Romantisch, modern, avantgardistisch

Das Philharmonische Bläserquintett Berlin besticht durch eine Klangkultur, die ihresgleichen sucht – nuancenreich, ausdrucksstark und gleichzeitig wunderbar ausbalanciert. Mit diesem Programm stellt es wieder einmal seine Vielseitig unter Beweis: Neben Werken des Spätromantikers Paul Taffanel und des Neoklassizisten Henri Tomasi erklingt das für das Ensemble geschriebene Bläserquintett Nr. 2 von Kalevi Aho, einem der bedeutendsten zeitgenössischen Komponisten Finnlands.

Philharmonisches Bläserquintett Berlin:

Michael Hasel Flöte

Andreas Wittmann Oboe

Walter Seyfarth Klarinette

Fergus McWilliam Horn

Marion Reinhard Fagott

Kalevi Aho

Bläserquintett Nr. 2 Auftragswerk der Stiftung Berliner Philharmoniker für das Philharmonische Bläserquintett

Henri Tomasi

Cinq Danses profanes et sacrées für Bläserquintett

Paul Taffanel

Bläserquintett g-Moll

Termine und Karten

Programm

Ende der 1870er-Jahre kam es im Land der Revolutionen zu einer glücklicherweise unblutig verlaufenden Revolte: »Die Blasinstrumente der Société des concerts«, hieß es im Februar 1879 in der Revue et gazette musicale de Paris, »haben das Banner des Aufstands gegen die Streicher gehisst, denen sie stets untergeben waren.

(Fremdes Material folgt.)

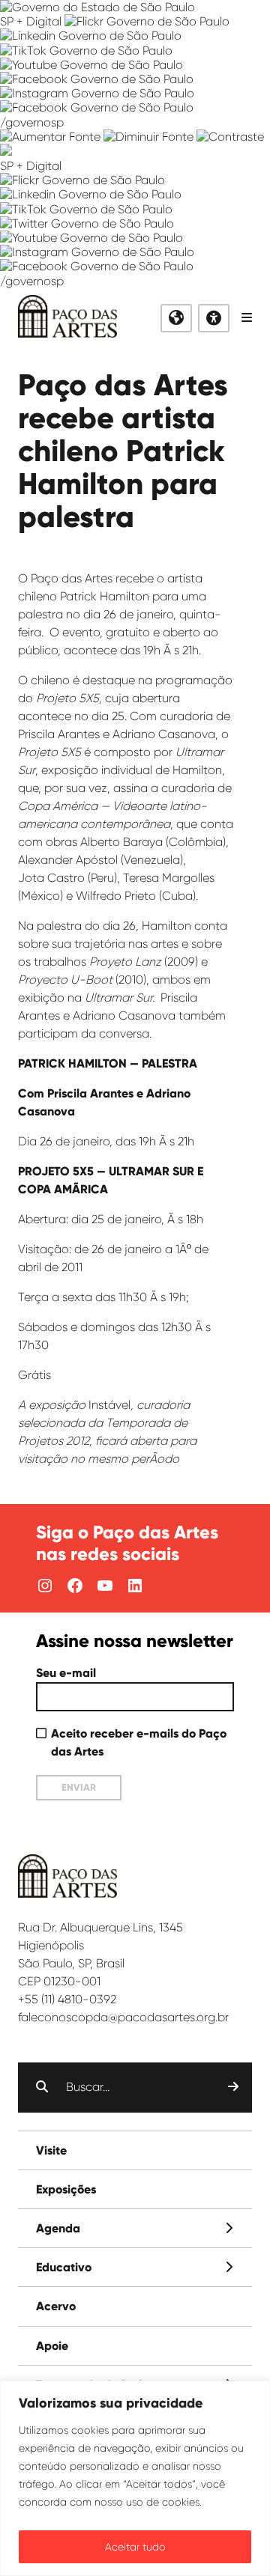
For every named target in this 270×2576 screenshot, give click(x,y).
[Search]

Die Flöte ist der Streiterei mit ihnen müde; die Klarinette ist es leid, ihre melancholischen Klagen ins Leere anzustimmen; die Oboe wird nicht mehr stöhnen; und das Fagott erklärt, dass es lange genug gemurrt hat, ohne rechtmäßige Genugtuung zu erlangen …«

Paul Taffanel, erster Flötist der Société des concerts und einer der brillantesten Flötenvirtuosen seiner Zeit, hatte mit der Gründung der Société de musique de chambre pour instruments à vent zum »Aufstand« geblasen und dem Streichquartett als dominierende Form der Kammermusik in Frankreich den Kampf erklärt – mit Erfolg. Denn ihm gelang es, der lange in Vergessenheit geratenen Kammermusik für Bläser wieder Geltung zu verschaffen, auch, indem er eigene Werke wie das spätromantische Bläserquintett g-Moll komponierte.

Das Philharmonische Bläserquintett hat dieses Werk aufs Programm gesetzt – ebenso wie die Cinq Danses profanes et sacrées von Henri Fredien Tomasi, die den Interpreten höchste Virtuosität abverlangen (allen voran im frenetischen Fagottsolo des abschließenden Danse guerrière). Eingeleitet wird der Abend von einer willkommenen Erweiterung des Bläser-Repertoires: mit Kalevi Ahos Bläserquintett Nr. 2, dessen Premiere am 14. Juni 2015 beim Tag der offenen Tür in der Philharmonie erfolgt.